**TEXT PROVIDED**.
━━━━━━━━━━━━━━━━━━━━━━━━━━━━━━

Citations extracted: ~1,200 unique works across the 36 runs (per EXTRACTED-CITATIONS-2026-05-04.md). Section A (per-emotion canonical texts) covered Anger through Grief in full; remaining 15 emotions referenced structurally — follow-up Phase 2.5 needed for full extraction.

Downstream surfaces updated by this arrival:

  • docs/research/corpus-acquisition/EMOTION-CORPUS.mdBring-back arrival — 2026-05-04 section appended; ~70 new MIKE-ACQUIRE rows; ~17 new PD-AUTO candidates.
  • docs/research/corpus-acquisition/THERAPY-TRANSCRIPT-CORPUS.md — same appendage; ~30 new rows.
  • docs/research/corpus-acquisition/CROSS-CULTURAL-EMOTION-ETHNOGRAPHY.md — NEW sibling tracker created from Prompt 4 (cross-cultural ethnography) + cross-cultural sections of per-emotion runs.
  • docs/RESEARCH-PROGRAM.md §VI-B — new emotion-research thread block; provisional EM.1..EM.5 RQs.
  • docs/research/papers/emotion-research-program-public-introduction.md — public-facing essay (draft v1).
  • docs/research/emotion-research-program-literature-map.md — scaffold with column structure + cross-cutting rows populated.

━━━━━━━━━━━━━━━━━━━━━━━━━━━━━━

**DATA EXCERPTS**.
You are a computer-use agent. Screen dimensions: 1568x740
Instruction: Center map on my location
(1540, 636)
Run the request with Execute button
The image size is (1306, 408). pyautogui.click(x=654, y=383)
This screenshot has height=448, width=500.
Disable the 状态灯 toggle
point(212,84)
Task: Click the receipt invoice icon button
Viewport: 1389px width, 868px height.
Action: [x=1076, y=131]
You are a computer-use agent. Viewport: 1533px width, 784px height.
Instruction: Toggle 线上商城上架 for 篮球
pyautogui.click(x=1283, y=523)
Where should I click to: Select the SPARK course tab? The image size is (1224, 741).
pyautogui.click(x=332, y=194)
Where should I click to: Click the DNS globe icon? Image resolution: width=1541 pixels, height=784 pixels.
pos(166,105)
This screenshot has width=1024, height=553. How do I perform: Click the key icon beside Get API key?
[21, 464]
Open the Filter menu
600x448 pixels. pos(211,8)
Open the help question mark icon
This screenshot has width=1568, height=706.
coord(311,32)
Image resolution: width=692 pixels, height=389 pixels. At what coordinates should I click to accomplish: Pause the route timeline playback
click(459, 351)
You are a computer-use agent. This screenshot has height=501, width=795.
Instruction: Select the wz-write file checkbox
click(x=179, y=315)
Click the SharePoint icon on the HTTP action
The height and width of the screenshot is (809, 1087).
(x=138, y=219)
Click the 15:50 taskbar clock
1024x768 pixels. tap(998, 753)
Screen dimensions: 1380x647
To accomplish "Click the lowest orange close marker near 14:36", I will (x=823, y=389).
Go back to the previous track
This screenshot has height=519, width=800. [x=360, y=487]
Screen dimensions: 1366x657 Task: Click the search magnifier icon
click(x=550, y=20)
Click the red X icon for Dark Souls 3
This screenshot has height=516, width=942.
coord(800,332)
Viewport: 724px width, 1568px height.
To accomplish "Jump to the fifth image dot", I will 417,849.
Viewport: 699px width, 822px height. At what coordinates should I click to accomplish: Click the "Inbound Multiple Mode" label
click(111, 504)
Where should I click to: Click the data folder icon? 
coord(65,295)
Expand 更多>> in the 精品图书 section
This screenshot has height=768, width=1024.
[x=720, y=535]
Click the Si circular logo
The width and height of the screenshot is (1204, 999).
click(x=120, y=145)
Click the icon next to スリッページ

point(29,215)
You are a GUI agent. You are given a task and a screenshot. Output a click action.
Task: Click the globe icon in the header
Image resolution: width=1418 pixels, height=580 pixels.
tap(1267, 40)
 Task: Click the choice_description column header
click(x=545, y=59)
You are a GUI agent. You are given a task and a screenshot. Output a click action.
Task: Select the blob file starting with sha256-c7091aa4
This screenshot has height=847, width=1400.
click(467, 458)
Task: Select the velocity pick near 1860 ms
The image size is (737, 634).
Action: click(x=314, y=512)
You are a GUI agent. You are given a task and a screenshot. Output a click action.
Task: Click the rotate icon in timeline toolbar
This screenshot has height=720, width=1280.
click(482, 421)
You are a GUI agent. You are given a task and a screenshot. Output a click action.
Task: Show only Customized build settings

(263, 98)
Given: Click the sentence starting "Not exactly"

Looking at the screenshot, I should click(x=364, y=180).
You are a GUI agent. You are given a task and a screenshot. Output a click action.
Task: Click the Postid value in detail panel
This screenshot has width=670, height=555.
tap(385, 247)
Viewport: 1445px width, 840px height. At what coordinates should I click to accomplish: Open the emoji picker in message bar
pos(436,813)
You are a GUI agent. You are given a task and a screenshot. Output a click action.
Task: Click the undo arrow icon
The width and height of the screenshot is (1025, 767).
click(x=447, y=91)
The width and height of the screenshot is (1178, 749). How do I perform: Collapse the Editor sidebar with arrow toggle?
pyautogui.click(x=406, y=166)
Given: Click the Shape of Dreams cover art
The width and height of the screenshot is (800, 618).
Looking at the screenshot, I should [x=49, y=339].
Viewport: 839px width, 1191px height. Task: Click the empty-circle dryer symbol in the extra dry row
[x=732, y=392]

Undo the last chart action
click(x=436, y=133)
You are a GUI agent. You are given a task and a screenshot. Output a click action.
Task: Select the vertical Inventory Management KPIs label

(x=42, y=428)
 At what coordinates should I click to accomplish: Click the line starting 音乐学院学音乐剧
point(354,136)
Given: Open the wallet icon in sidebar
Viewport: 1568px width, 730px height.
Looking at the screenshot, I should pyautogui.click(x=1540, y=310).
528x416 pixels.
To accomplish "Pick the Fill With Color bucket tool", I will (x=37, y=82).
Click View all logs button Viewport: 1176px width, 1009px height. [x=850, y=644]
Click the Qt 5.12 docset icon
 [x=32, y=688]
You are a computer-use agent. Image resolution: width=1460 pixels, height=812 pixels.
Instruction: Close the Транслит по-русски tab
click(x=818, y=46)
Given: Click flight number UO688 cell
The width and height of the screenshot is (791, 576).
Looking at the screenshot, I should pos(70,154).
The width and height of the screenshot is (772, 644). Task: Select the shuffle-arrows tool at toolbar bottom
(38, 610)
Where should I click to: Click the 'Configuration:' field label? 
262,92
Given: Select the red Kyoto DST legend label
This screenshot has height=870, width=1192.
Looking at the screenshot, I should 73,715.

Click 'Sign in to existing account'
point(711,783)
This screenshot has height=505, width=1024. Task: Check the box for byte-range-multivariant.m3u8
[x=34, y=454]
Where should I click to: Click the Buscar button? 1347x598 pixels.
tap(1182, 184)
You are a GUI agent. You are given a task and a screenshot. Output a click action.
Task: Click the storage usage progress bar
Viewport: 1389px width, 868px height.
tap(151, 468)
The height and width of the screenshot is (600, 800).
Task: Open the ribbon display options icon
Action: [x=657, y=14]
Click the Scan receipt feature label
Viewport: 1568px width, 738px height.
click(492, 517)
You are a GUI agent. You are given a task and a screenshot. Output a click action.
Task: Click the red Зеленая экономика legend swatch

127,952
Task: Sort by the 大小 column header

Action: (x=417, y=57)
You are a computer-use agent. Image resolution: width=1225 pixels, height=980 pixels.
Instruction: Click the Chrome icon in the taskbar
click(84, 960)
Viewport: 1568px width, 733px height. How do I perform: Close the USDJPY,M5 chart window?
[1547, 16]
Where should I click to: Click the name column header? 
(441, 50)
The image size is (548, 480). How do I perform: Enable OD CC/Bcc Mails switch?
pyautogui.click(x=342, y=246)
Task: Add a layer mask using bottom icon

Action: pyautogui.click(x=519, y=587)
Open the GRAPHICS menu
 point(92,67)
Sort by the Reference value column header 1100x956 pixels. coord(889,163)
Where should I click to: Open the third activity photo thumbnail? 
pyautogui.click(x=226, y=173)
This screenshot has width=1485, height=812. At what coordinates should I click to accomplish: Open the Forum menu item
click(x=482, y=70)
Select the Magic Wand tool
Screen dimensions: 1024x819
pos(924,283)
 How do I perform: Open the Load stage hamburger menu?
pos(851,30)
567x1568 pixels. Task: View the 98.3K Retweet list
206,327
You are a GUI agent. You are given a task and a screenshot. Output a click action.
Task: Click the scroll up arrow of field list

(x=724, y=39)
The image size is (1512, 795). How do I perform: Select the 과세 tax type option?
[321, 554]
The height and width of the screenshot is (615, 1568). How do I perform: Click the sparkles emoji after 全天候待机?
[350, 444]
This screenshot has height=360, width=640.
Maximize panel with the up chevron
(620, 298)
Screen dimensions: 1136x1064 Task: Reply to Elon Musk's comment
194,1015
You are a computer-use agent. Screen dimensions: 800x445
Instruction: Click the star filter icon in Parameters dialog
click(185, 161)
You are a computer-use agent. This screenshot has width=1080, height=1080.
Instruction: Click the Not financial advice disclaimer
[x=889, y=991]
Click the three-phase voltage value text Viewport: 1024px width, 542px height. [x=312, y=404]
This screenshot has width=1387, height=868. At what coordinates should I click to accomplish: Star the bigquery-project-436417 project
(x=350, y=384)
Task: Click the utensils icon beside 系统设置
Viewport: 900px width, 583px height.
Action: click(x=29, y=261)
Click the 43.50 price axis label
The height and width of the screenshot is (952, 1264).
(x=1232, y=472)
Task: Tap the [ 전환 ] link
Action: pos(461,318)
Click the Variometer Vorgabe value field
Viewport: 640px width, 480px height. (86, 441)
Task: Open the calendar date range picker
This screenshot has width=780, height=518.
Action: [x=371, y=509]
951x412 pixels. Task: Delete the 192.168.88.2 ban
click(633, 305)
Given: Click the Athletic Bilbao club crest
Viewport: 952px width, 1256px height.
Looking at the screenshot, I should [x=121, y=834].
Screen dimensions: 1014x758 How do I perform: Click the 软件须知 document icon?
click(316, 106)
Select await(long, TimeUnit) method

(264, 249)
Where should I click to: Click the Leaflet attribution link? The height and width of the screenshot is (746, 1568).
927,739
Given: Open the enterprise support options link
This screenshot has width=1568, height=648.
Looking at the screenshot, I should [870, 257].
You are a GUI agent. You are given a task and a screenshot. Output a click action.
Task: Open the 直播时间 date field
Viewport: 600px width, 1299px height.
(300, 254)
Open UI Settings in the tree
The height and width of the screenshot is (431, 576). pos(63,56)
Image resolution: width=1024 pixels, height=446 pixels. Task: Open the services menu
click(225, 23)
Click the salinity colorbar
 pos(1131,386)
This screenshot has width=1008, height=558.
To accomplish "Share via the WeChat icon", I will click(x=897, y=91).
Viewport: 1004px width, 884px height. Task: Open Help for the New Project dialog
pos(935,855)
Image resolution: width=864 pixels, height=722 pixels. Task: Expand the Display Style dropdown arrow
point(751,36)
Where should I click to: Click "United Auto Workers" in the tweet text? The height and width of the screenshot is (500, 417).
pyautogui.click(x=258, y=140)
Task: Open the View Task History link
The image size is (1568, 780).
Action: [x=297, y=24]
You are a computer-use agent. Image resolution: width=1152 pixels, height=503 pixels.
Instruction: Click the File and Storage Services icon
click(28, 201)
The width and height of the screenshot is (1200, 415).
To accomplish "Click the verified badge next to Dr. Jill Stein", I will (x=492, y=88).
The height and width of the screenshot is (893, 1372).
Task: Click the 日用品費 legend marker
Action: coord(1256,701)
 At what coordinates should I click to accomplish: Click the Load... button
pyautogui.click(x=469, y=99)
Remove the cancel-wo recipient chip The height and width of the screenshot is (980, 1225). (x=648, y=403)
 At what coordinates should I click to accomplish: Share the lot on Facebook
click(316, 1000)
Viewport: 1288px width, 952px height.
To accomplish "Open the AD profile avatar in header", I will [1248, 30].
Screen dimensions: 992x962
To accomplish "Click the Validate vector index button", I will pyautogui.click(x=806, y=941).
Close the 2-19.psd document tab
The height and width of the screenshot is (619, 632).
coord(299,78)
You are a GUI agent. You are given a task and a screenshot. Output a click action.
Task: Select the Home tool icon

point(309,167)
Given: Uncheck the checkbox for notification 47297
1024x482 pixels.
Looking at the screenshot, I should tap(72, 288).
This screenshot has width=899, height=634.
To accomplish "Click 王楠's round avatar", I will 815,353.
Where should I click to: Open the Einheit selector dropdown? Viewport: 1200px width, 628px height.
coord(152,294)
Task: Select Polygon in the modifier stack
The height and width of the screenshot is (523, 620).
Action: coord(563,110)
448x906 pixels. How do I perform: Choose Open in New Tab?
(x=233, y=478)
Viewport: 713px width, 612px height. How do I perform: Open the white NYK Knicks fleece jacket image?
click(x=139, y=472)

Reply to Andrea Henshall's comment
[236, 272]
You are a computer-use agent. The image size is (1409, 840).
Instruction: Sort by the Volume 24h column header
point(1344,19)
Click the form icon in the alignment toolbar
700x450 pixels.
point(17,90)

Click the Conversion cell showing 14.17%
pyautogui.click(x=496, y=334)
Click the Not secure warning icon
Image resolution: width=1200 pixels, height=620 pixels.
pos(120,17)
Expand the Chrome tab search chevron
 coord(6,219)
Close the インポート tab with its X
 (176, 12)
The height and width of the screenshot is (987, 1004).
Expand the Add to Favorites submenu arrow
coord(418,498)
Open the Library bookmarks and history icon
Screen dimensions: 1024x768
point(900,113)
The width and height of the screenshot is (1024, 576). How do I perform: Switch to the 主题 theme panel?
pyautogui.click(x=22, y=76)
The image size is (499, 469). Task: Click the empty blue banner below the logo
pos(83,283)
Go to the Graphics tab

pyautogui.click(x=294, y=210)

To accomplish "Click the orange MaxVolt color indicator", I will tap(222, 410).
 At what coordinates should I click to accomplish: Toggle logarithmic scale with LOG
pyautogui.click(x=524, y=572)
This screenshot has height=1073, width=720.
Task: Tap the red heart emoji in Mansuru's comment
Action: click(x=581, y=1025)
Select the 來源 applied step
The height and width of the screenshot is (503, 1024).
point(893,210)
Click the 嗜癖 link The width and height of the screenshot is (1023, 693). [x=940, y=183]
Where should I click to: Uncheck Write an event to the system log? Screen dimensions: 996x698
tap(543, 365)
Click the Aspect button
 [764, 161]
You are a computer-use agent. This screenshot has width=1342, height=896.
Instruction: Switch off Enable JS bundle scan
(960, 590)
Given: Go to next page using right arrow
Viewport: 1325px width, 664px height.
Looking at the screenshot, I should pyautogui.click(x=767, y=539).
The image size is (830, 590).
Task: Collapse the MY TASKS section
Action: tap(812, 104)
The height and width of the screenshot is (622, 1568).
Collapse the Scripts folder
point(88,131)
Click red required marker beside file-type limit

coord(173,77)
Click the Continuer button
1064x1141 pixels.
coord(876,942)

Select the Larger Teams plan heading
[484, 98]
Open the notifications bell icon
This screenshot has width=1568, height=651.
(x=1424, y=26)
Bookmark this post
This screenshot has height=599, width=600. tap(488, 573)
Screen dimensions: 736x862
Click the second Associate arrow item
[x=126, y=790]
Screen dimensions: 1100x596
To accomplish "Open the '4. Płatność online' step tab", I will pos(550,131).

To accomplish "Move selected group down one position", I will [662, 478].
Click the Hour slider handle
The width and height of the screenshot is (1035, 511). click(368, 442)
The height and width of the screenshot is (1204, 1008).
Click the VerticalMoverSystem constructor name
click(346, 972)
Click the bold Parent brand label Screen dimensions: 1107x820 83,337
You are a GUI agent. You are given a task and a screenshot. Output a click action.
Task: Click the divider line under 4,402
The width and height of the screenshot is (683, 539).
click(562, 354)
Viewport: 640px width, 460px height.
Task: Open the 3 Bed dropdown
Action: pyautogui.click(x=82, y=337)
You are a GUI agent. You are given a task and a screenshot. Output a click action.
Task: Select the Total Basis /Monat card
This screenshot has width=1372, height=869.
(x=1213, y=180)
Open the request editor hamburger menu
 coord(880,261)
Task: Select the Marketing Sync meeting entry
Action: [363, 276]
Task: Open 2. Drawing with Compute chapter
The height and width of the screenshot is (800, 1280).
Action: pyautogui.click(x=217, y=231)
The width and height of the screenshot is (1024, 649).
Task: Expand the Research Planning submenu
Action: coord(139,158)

━━━━━━━━━━━━━━━━━━━━━━━━━━━━━━

**TASK REQUIREMENTS**.
In the corpus-update notes above, what is the draft status of the public-facing essay?

**ANSWER BELOW**.
Draft v1.